Writer Alois Senefelder invented lithography in 1798 to establish a method of publishing multiple copies of his works. Realizing the economic value of his discovery, Senefelder had his process patented in Munich in 1799.

The technique of lithography (from the Greek for stone drawing) relies on the mutual repulsion of grease and water. The image is initially created in reverse traditionally on limestone with some greasy material. The fatty acid of this material interacts with the lime in the stone to form insoluble lime soap. Once the image is complete, the stone is wetted and ink is applied to the surface. The greasy drawing on the surface of the stone repels the water and holds the ink while the ink is washed from the unmarked area. The image is then transferred from the surface of the stone.

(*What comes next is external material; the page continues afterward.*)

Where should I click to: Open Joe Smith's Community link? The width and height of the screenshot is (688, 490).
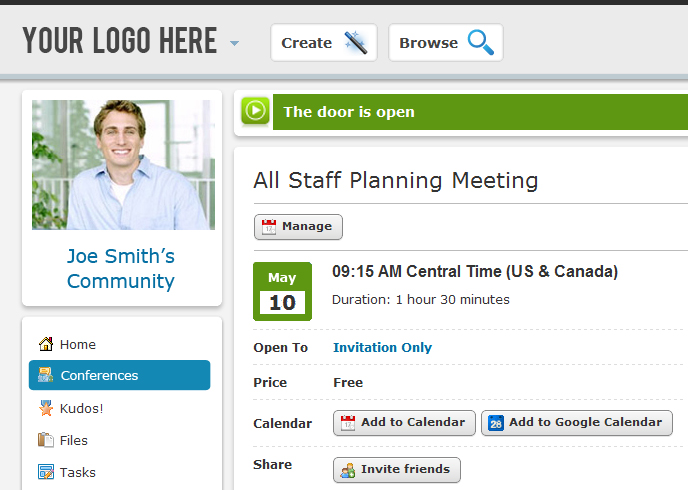coord(121,268)
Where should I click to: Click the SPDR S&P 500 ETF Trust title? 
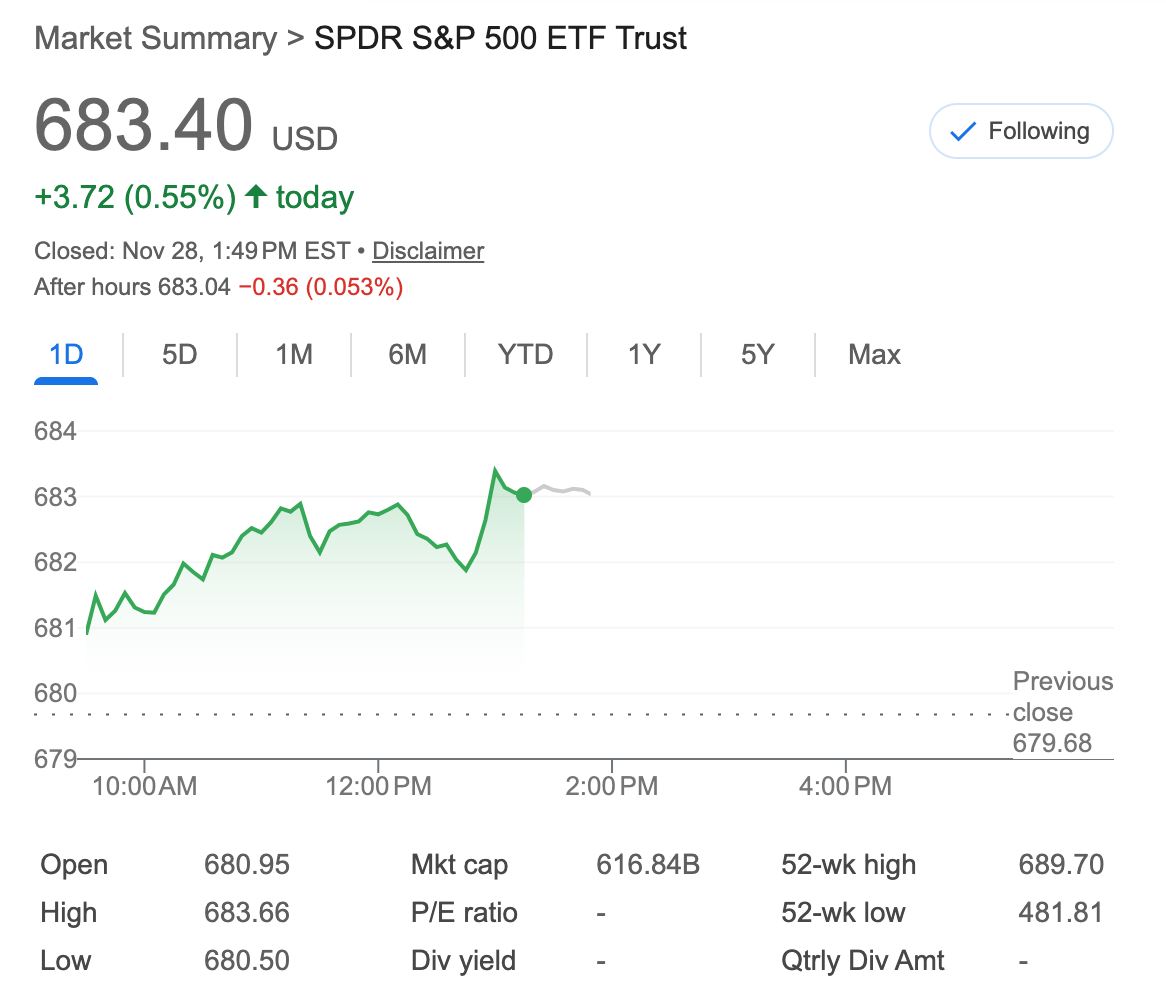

Transfer lithographs do not require the artist to reverse his or her drawing. The design is made on paper and transferred to a heated stone using pressure. The printing requires a special lithographic press with a sliding bed passing under a scraper.

In 1837 Godefroy Engelmann patented a color printing technique called Lithocolourprinting or Lithographs in color imitating painting. Engelmann?s use of the phrase imitating painting illustrates the publics perception that printmaking had not yet evolved as an autonomous art form. Color lithography is a more complex process that usually involves multiple pressings, one for each color in the image. Different stones are sometimes used for each color but the same stone can be used for multiple colors.

Lithography was not widely accepted as a legitimate technique, many people dismissed the result as an inferior reproduction of art by a renowned painter. European artists of the nineteenth century, such as Gericault and Delacroix, brought some prestige and acceptance to lithography in the world of fine art, however frequent use of lithography for commercial and popular purposes was damaging to the credibility of the technique as an art form.

Lithography again fell into disfavor among the art world at the beginning of the twentieth century, but its commercial uses were continually exploited. More recently lithography has found a respected niche among fine art techniques, and now is seen as an important technique with unique expressive capabilities.